— START OF PROVIDED PASSAGE —

Redshift Spectrum requires an external data catalog that contains the definition of the table. It is this data catalog that contains the reference to the files in S3, rather than the external table definition in Redshift. This data catalog can be defined in Elastic MapReduce as a Hive Catalog (good if you have an existing EMR deployment) or in Athena (good if you don't have EMR or don't want to get into managing Hadoop). The Athena route can be managed fully by Redshift, if you wish.
It looks to me like your issue is one of four things. Either:
- Your Redshift cluster is not in an AWS region that currently supports Athena and Spectrum.
- Your Redshift cluster version doesn't support Spectrum yet (1.0.1294 or later).
- Your IAM policies don't allow Redshift control over Athena.
- You're not using the
CREATE EXTERNAL DATABASE IF NOT EXISTS
parameter on your CREATE EXTERNAL SCHEMA
statement.
To allow Redshift to manage Athena you'll need to attach an IAM policy to your Redshift cluster that allows it Full Control over Athena, as well as Read access to the S3 bucket containing your data.

— END OF PROVIDED PASSAGE —
— START OF PROVIDED INFORMATION —

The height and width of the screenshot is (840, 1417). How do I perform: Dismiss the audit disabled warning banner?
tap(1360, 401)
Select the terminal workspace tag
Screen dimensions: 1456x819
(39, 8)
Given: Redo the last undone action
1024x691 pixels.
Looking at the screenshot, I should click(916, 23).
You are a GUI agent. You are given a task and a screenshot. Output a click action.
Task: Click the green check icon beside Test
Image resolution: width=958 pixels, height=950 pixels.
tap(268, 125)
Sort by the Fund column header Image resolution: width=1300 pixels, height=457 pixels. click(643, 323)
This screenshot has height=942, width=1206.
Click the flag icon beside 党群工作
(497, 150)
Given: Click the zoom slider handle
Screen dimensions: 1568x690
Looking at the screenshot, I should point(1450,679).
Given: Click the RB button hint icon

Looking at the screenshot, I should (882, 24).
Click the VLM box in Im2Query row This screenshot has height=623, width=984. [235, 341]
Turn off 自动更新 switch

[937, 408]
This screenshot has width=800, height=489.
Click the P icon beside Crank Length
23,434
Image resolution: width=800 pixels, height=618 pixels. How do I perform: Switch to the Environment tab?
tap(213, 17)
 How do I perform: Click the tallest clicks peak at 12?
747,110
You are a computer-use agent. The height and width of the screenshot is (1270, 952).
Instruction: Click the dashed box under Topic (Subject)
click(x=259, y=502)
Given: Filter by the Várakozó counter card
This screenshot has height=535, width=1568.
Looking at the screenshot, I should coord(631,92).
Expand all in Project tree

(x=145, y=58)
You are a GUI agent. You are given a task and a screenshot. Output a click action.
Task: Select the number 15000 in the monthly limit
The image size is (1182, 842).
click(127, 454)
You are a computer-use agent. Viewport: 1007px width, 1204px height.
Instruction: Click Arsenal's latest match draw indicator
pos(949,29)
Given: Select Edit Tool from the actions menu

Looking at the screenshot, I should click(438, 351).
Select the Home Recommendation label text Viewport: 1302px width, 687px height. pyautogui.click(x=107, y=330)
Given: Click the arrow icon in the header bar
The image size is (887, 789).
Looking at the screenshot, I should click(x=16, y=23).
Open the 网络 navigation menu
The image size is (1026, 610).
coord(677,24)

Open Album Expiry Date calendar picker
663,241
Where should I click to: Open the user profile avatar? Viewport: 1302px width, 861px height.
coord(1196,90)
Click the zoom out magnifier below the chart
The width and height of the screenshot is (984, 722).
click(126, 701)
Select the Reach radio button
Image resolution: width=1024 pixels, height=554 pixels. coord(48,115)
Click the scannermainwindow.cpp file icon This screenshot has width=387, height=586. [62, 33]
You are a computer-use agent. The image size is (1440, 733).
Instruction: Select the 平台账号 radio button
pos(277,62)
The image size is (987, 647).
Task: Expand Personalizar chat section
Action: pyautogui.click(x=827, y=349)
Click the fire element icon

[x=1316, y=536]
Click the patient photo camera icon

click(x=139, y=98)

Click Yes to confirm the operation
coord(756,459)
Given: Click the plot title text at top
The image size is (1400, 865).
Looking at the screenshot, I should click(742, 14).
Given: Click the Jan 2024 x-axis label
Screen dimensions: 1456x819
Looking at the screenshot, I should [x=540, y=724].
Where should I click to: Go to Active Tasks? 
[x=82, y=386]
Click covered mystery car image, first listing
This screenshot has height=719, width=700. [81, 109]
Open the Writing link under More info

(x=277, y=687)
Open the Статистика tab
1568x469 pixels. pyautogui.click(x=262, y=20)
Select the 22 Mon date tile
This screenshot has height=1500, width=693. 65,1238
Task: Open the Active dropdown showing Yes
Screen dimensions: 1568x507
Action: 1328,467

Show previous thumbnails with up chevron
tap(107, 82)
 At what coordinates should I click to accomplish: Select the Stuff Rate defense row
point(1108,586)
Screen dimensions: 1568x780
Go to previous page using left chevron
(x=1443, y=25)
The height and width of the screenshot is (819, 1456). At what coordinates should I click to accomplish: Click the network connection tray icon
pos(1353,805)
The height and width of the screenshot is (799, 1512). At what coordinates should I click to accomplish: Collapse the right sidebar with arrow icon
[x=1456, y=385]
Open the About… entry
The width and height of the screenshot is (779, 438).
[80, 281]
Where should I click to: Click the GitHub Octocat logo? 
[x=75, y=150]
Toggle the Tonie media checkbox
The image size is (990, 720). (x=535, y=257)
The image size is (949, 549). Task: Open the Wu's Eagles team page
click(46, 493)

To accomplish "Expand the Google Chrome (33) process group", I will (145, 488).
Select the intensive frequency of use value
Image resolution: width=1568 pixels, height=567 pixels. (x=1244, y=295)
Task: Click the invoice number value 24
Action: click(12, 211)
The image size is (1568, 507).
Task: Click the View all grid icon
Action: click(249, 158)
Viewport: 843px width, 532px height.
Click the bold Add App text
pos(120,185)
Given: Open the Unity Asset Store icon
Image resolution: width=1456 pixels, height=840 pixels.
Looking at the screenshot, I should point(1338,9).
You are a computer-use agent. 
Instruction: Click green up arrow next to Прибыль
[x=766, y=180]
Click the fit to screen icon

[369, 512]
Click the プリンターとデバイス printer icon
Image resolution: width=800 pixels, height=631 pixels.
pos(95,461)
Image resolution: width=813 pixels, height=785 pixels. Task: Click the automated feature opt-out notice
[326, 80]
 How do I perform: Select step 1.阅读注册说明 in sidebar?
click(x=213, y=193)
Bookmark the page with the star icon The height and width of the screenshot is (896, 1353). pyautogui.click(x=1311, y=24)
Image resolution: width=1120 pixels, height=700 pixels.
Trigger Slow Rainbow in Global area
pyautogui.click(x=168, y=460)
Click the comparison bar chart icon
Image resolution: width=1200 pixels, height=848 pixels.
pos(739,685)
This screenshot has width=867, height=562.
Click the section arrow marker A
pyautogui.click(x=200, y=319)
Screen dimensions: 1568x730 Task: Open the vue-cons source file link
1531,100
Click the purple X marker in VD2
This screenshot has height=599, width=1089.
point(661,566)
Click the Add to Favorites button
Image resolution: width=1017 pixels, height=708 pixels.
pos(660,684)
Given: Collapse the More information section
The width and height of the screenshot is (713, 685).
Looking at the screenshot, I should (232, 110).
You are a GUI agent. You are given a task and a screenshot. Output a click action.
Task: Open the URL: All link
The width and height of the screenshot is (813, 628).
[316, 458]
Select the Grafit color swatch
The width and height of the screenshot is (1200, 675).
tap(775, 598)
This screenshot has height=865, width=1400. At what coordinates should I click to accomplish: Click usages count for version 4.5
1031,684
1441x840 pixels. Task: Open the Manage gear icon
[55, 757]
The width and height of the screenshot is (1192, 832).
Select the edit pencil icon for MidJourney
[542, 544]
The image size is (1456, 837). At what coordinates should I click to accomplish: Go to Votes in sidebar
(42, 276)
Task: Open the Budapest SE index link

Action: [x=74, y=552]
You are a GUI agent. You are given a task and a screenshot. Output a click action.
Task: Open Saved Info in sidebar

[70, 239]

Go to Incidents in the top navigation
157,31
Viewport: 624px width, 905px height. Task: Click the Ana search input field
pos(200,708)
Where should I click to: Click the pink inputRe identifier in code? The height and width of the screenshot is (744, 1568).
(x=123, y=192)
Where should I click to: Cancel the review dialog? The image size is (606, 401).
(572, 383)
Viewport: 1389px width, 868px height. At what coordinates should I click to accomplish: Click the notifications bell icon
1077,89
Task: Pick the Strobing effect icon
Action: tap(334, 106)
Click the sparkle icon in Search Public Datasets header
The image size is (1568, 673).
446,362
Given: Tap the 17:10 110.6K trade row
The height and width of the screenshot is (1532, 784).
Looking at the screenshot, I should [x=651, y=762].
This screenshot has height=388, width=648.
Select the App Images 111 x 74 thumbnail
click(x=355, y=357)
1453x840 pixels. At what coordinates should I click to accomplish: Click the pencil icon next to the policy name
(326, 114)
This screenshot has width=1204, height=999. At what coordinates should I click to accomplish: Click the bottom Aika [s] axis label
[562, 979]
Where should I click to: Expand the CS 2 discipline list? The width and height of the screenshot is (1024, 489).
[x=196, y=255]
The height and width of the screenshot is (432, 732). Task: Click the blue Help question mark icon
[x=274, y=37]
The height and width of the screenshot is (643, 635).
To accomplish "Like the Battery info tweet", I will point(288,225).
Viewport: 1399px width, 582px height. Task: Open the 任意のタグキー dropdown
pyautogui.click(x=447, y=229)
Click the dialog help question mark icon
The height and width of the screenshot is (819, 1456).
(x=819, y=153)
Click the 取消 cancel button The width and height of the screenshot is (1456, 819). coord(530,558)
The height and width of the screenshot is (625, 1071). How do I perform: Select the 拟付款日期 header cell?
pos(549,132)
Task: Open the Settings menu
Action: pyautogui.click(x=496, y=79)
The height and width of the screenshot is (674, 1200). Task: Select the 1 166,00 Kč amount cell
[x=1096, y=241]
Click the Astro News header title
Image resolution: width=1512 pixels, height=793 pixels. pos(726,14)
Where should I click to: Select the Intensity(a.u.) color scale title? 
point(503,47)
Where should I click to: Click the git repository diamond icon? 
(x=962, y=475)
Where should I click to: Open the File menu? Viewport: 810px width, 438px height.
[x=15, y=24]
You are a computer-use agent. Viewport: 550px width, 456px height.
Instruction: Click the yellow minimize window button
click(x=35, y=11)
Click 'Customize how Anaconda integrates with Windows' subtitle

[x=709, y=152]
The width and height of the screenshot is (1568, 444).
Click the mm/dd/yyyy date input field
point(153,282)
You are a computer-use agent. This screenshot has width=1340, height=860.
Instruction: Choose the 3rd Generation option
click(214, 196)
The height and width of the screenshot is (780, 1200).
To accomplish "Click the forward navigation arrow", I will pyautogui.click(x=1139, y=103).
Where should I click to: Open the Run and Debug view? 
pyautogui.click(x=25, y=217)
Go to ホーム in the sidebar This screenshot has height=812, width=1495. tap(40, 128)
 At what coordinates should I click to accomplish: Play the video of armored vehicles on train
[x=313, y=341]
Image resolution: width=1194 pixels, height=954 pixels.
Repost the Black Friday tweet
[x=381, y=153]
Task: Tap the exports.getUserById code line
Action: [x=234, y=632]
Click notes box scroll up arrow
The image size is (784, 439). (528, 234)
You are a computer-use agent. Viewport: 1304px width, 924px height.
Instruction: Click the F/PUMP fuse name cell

— END OF PROVIDED INFORMATION —

### WRITTEN TASKS
a: Decide whether each statement agrees with the Redshift Spectrum passage. Answer yes or no for each, and quote the words of the passage that decide it.
(i) The reference to the files in S3 is held in the external table definition in Redshift.
(ii) The Athena route can be managed fully by Redshift.
(iii) The IAM policy only needs to give Redshift Read access to Athena.
b: According to the Redshift Spectrum passage, what access must the IAM policy on the Redshift cluster grant besides Full Control over Athena?
c: Reproduce the portion of the Redshift Spectrum passage starting with "Redshift Spectrum requires" and going on through "Athena and Spectrum.".

### RESPONSES
a:
(i) No: "It is this data catalog that contains the reference to the files in S3, rather than the external table definition in Redshift."
(ii) Yes: "The Athena route can be managed fully by Redshift, if you wish."
(iii) No: "allows it Full Control over Athena"

b: Read access to the S3 bucket containing your data.

c:
Redshift Spectrum requires an external data catalog that contains the definition of the table. It is this data catalog that contains the reference to the files in S3, rather than the external table definition in Redshift. This data catalog can be defined in Elastic MapReduce as a Hive Catalog (good if you have an existing EMR deployment) or in Athena (good if you don't have EMR or don't want to get into managing Hadoop). The Athena route can be managed fully by Redshift, if you wish.
It looks to me like your issue is one of four things. Either:
- Your Redshift cluster is not in an AWS region that currently supports Athena and Spectrum.